▶ EXTRACT TO READ:

╭──

Ontario's education minister says the Ford government plans to roll out asymptomatic COVID-19 testing at schools across the province, expanding on a pilot project targeting schools in areas with the highest rates of COVID-19 infection.

Education Minister Stephen Lecce made the comments at a news conference at Queen's Park on Friday morning, one day after the government announced that all schools in southern Ontario would remain closed until Jan. 25.

"We see wisdom in expanding it and our province will,” Lecce said of asymptomatic testing in schools. “We will do so for the day schools reopen.”

In late November, the province adjusted its COVID-19 testing guidance for school staff and students in Toronto, York Region, Peel Region and Ottawa to allow voluntary asymptomatic testing.

The testing pilot, which was in place for four weeks, was implemented to better track how the virus is spreading in and around schools.

Lecce said surveillance testing in schools will now be available provincewide.

"All schools and all public health units will be eligible (and) have the capacity and the testing kits required to do that type of surveillance testing, meaning we are going well beyond the four highest risk regions where it exists today," he said Friday.

╰──

▶ INFORMATION SHOWN:

╭──

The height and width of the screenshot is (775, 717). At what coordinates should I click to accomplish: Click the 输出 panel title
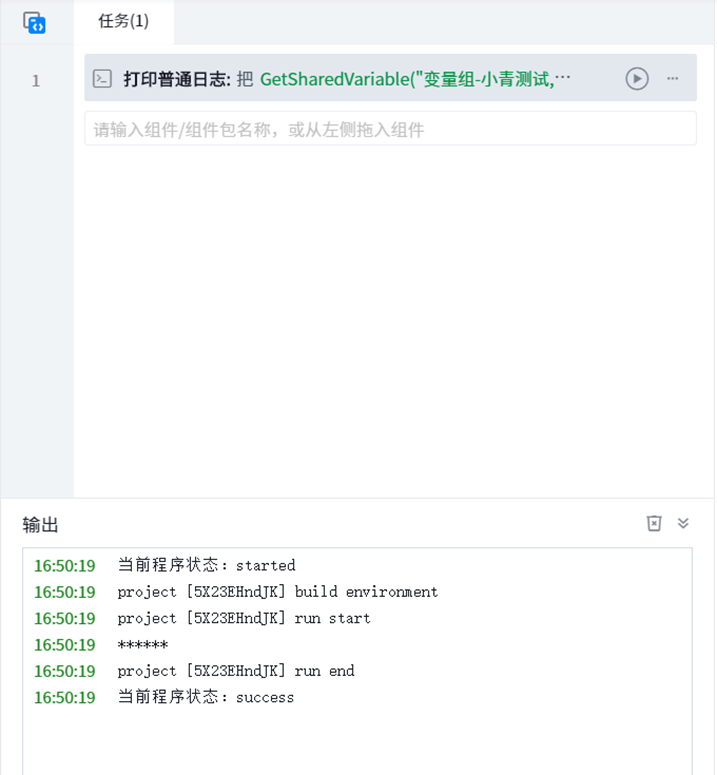[x=41, y=525]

╰──

▶ PROMPT A:
Answer these questions using the article on Ontario school COVID-19 testing:
(i) Where and when did Stephen Lecce make his comments?
(ii) Which areas did the late-November testing guidance cover?
(iii) For how long was the testing pilot in place?
▶ PROMPT B:
Please continue the article on Ontario school COVID-19 testing from where it stops.
The data are separate material from the article on Ontario school COVID-19 testing.

▶ EXERCISE OUTPUT A:
(i) At a news conference at Queen's Park on Friday morning.
(ii) Toronto, York Region, Peel Region and Ottawa.
(iii) Four weeks.

▶ EXERCISE OUTPUT B:
"We are going to provincialize that access point, which we think will help."

Lecce added that the government will provide schools with another $380 million in funding for things like HVAC and ventilation system improvements, additional personal protective equipment, and hiring more janitorial staff.

All elementary schools in the province were set to reopen on Jan. 11 but the Ford government announced Thursday that due to high rates of community transmission of COVID-19 and surging test positivity rates among school-aged children, elementary students in southern Ontario will have to wait until at least Jan. 25 before in-person learning resumes.

Secondary schools in southern Ontario will also remain closed until at least Jan. 25.

Both elementary and secondary schools will be permitted to reopen in northern Ontario on Monday due to low levels of COVID-19 transmission in those areas.

In southern parts of the province, teachers and students will continue with virtual learning at home.

"Our commitment is to get them back as soon as it is safe," Lecce said at Friday’s news conference.

Ontario logged a record 4,249 new cases of COVID-19 on Thursday, though the province noted that 450 of those were cases that should have been reported on previous days.

"Today's numbers, to be frank, are scary," Ontario's Associate Chief Medical Officer of Health Dr. Barbara Yaffe said on Friday.

On Thursday, a record 89 more virus-related deaths were reported in the province, surpassing the previous record of 86 logged in April during the first wave of the pandemic.

"I think we do have to consider more serious measures, perhaps similar to what happened in the spring," Yaffe said.